-- Provided text --
26 * CHARACTER JOBZ, RANGE, UPLO
27 * INTEGER IL, INFO, IU, LDA, LDZ, LIWORK, LWORK, M, N
28 * REAL ABSTOL, VL, VU
29 * ..
30 * .. Array Arguments ..
31 * INTEGER ISUPPZ( * ), IWORK( * )
32 * REAL A( LDA, * ), W( * ), WORK( * ), Z( LDZ, * )
33 * ..
34 *
35 *
36 *> \par Purpose:
37 * =============
38 *>
39 *> \verbatim
40 *>
41 *> SSYEVR computes selected eigenvalues and, optionally, eigenvectors
42 *> of a real symmetric matrix A. Eigenvalues and eigenvectors can be
43 *> selected by specifying either a range of values or a range of
44 *> indices for the desired eigenvalues.
45 *>
46 *> SSYEVR first reduces the matrix A to tridiagonal form T with a call
47 *> to SSYTRD. Then, whenever possible, SSYEVR calls SSTEMR to compute
48 *> the eigenspectrum using Relatively Robust Representations. SSTEMR
49 *> computes eigenvalues by the dqds algorithm, while orthogonal
50 *> eigenvectors are computed from various "good" L D L^T representations
51 *> (also known as Relatively Robust Representations). Gram-Schmidt
52 *> orthogonalization is avoided as far as possible. More specifically,
53 *> the various steps of the algorithm are as follows.

-- Challenges --
1. Answer these questions using the SSYEVR documentation:
(a) Which routine does SSYEVR call to reduce the matrix A to tridiagonal form?
(b) Which algorithm does SSTEMR use to compute eigenvalues?
(c) What type are ABSTOL, VL and VU declared as?
2. According to the SSYEVR documentation, how does SSYEVR get from the matrix A to its eigenspectrum? Answer in one to three sentences.
3. Echo the part of the SSYEVR documentation that opens with the words containing "31 * INTEGER ISUPPZ( *" and closes with "the desired eigenvalues.".
The data that comes next is separate material, unrelated to the SSYEVR documentation.

-- Information supplied --
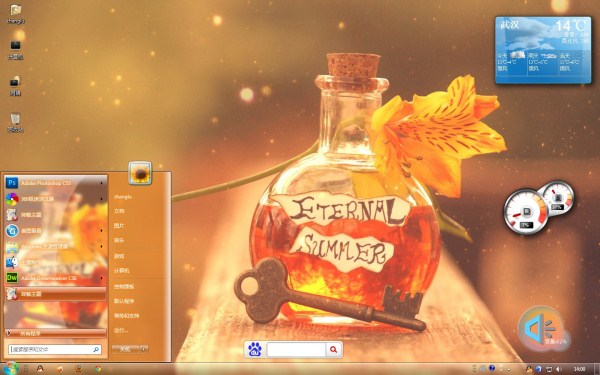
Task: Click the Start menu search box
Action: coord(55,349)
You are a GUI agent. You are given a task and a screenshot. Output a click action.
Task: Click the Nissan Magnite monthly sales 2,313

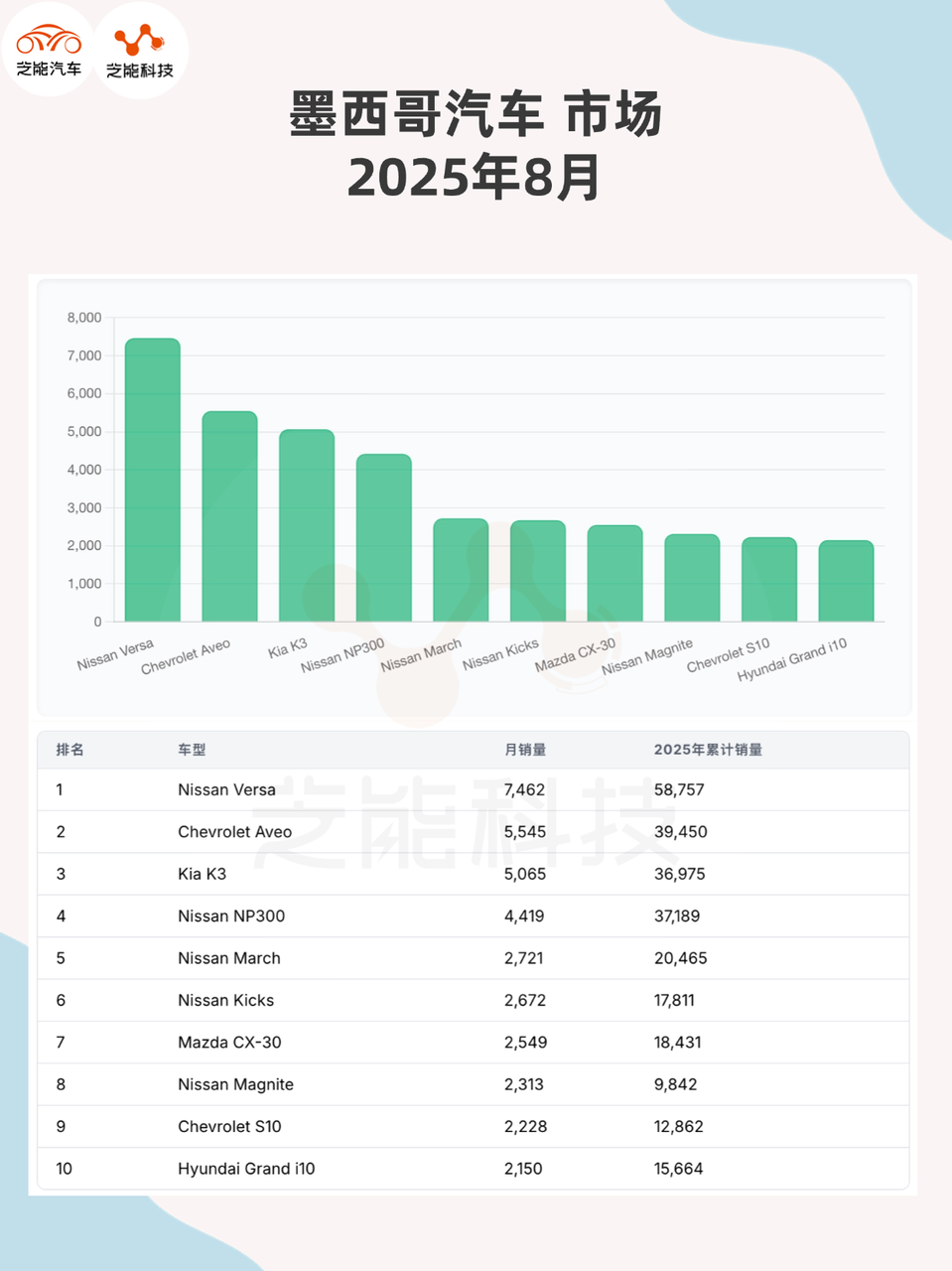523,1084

--

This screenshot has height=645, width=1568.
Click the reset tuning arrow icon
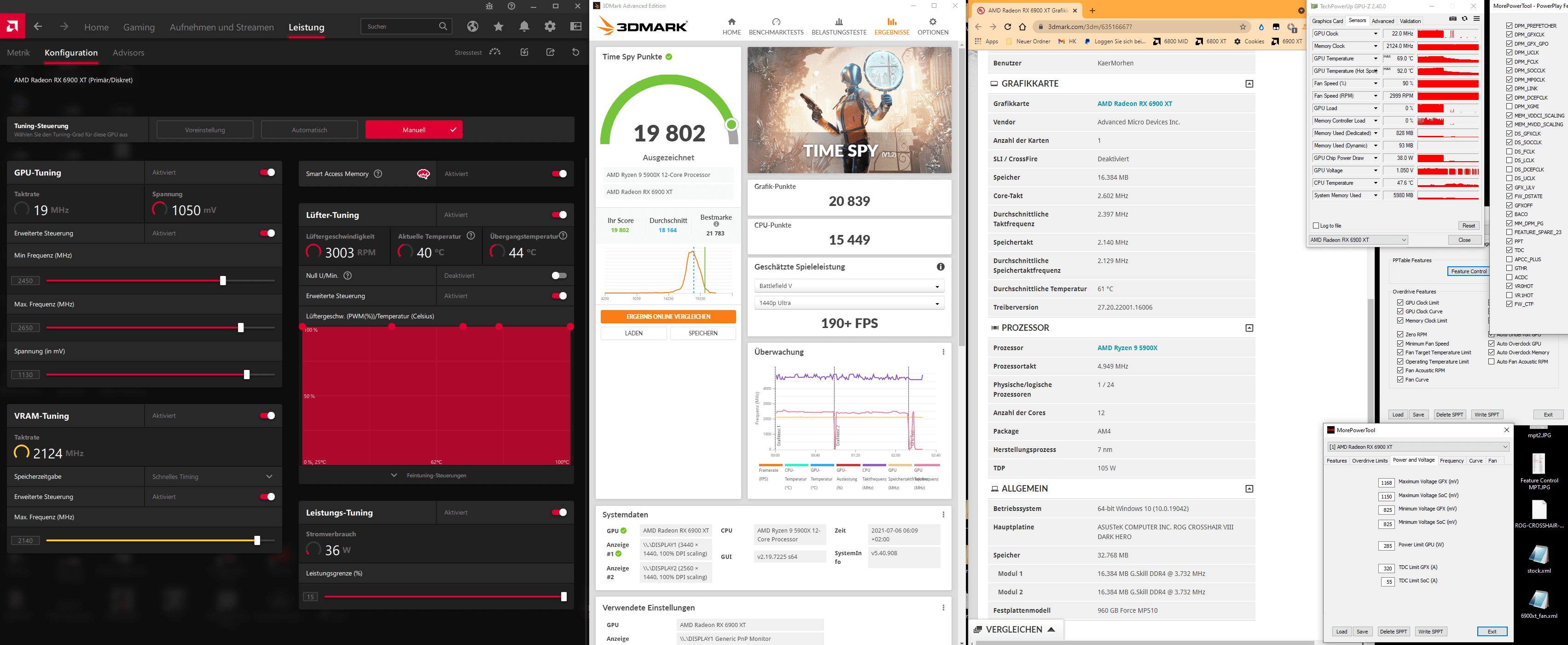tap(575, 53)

==

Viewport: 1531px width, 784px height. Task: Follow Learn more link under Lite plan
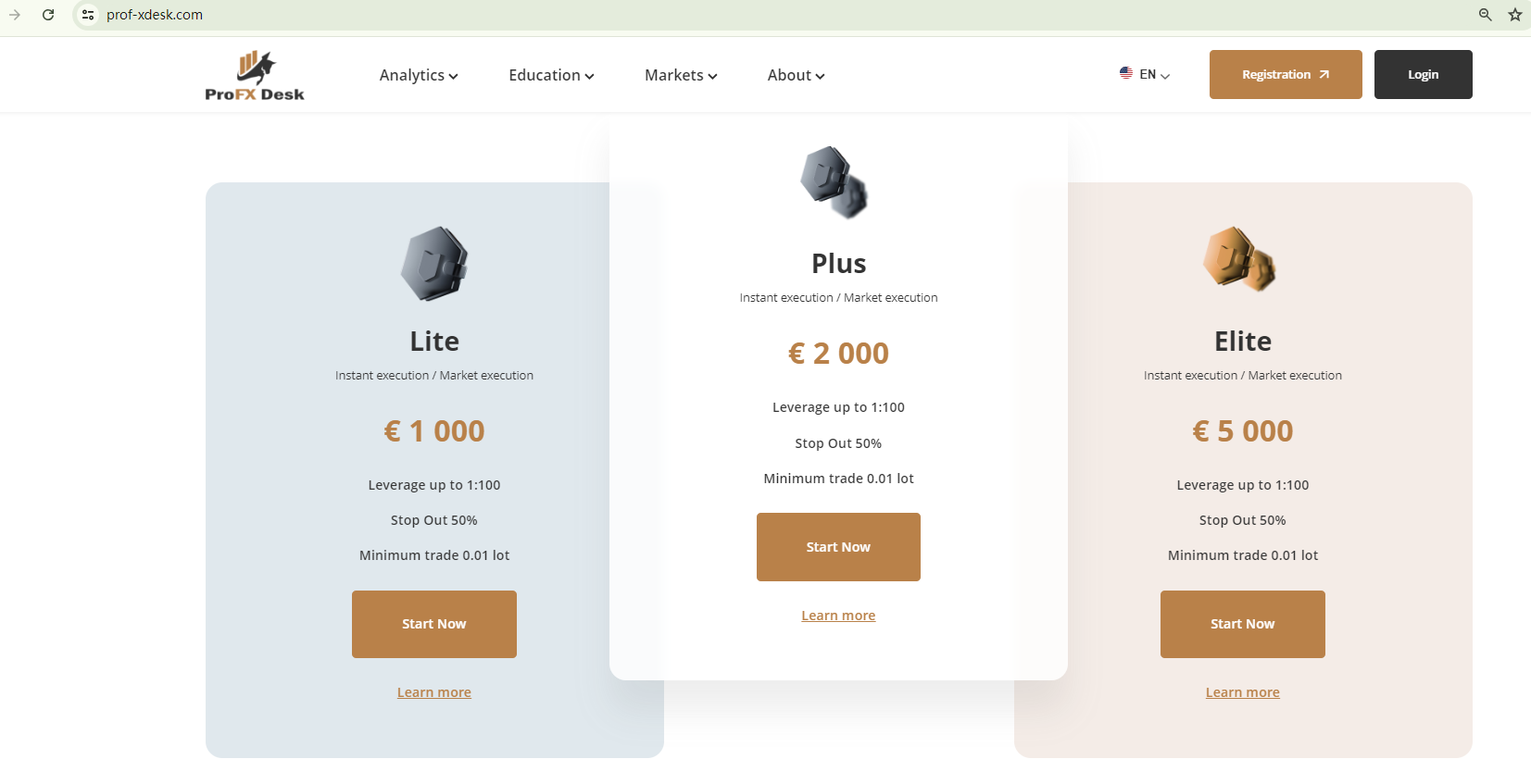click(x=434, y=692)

-- Worked answers --
1.
(a) SSYTRD
(b) The dqds algorithm
(c) REAL

2. SSYEVR first calls SSYTRD to reduce the matrix A to tridiagonal form T. Then, whenever possible, it calls SSTEMR, which uses the dqds algorithm for the eigenvalues and various "good" L D L^T representations (Relatively Robust Representations) for the orthogonal eigenvectors.

3.
31 * INTEGER ISUPPZ( * ), IWORK( * )
32 * REAL A( LDA, * ), W( * ), WORK( * ), Z( LDZ, * )
33 * ..
34 *
35 *
36 *> \par Purpose:
37 * =============
38 *>
39 *> \verbatim
40 *>
41 *> SSYEVR computes selected eigenvalues and, optionally, eigenvectors
42 *> of a real symmetric matrix A. Eigenvalues and eigenvectors can be
43 *> selected by specifying either a range of values or a range of
44 *> indices for the desired eigenvalues.